Jefferson County deputy county manager Cal Markert said the steeply sloped terrain of the property off Timber Ridge Drive and Forestdale Bend Road makes battling the smoldering illegal dump site particularly tough.
“We can’t work at it from the top because it won’t hold heavy equipment, and the slope is so steep on the backside you can’t climb up on it with heavy equipment,” Markert said. “We’re basically going to start at the bottom and just very slowly excavate out with our equipment and try to get it separated that way.”

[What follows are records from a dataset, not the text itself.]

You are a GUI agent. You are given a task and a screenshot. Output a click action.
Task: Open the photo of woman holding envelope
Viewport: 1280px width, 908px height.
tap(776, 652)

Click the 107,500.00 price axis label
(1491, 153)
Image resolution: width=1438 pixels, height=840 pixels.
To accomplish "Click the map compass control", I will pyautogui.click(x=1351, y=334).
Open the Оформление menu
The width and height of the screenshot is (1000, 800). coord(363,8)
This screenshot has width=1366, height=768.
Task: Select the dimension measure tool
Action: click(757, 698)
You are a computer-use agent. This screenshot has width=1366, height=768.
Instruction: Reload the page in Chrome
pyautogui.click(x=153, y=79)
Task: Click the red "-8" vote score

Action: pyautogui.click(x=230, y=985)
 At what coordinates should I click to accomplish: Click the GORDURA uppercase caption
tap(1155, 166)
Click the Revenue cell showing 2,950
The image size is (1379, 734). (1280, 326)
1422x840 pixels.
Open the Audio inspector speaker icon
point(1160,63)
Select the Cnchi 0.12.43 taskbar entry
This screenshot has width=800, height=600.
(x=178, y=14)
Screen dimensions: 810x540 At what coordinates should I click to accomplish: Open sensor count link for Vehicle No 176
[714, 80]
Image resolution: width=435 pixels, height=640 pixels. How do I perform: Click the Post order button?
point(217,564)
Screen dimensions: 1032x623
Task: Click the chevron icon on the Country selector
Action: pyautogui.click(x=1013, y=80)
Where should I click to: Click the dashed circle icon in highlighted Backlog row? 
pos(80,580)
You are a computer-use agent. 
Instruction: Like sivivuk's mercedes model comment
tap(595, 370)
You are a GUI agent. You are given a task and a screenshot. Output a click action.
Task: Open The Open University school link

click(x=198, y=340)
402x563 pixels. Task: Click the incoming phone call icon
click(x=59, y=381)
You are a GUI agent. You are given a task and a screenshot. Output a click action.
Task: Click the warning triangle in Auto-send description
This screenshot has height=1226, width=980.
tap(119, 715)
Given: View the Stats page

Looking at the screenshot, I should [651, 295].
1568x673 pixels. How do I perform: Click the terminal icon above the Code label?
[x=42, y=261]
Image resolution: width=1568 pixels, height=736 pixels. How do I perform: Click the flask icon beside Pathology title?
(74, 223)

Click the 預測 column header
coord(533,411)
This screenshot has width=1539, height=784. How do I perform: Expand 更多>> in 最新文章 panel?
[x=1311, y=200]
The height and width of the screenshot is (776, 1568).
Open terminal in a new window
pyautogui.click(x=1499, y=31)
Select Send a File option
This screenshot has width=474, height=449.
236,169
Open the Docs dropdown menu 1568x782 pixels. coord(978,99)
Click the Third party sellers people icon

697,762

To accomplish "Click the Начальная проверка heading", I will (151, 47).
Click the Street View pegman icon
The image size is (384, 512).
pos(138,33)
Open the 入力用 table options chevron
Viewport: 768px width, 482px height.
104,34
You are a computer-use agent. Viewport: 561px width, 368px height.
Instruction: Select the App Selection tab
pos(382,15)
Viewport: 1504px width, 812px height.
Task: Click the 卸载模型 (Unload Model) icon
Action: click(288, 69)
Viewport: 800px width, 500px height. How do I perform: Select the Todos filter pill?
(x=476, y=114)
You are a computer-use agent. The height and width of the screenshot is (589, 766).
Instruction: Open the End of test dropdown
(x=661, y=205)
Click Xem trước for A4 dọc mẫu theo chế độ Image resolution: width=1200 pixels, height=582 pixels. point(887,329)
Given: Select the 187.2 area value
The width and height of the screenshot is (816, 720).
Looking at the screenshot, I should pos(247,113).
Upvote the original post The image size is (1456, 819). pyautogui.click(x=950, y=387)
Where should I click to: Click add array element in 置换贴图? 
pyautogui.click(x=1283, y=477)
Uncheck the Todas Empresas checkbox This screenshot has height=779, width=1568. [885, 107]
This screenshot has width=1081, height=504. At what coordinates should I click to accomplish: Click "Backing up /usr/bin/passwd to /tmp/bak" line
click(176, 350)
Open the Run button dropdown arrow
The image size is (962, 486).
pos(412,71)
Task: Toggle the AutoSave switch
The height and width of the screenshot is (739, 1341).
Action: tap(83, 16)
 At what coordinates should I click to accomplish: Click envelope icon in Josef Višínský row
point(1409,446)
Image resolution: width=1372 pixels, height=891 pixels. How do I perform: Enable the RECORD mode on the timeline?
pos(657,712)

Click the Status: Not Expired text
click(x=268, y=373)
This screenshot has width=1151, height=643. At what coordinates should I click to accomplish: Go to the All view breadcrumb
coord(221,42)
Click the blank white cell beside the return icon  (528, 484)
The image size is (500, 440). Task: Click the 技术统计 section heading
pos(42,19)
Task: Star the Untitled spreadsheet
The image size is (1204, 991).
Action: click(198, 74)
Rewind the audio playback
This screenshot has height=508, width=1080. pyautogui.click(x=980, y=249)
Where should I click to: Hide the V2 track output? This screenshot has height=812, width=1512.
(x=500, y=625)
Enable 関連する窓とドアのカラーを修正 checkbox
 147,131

Under the leadership of county attorney Theo Lawson, the county was able to get a plea agreement with the property owner last Friday. A hearing was held virtually, with Jefferson County District Court Judge Katrina Ross presiding and Lawson, defendant Anthony Clark, his attorney Juandalyn Givan and District Attorney Danny Carr in attendance.
The defendant pleaded guilty to three counts in violation of Section 45-37-170 of the law, which deals with the accumulation of litter, debris and unregistered motor vehicles. Under the law, county Roads and Transportation Department crews are able to go on the property and work to put out the fire with the defendant being responsible for the costs.
Without these guilty pleas, it is unlawful for the county to go on private property unless there is a declared state of emergency. County crews began the task last Saturday. It has been no small endeavor.
County crews access the site from a lower elevation via a road they cut from Forestdale Bend Road. They have access from a higher elevation via a road they cut off Boden Lane.
“(The site) covers, I believe, seven pieces of property, and there are many various spots underground that we think are smoldering,” Markert said. “We don’t know how deep that’s coming from and where it’s coming from so you’ve basically got to move a small mountain to get this taken care of.”
Crews have sought input from several contractors about different materials that could cap the fire and materials that can be sprayed on it. “Still, the thing we feel best now is to dig it out, separate it, put it out and then dispose of it,” Markert said.
“When you have combustible material under dirt, it will combust on its own if it’s getting oxygen to the catch on fire,” the deputy county manager continued. “I don’t think it’s prevalent to have the fire, but illegal dumps are a problem. With tires and trash, it’s a major problem for us in the county.”
While storm water pollution is a concern, stopping the seeping smoke is the initial task.
“I’ve been out there and it is horrendous,” Markert said. “We’re trying our best to get that stopped as soon as we can.”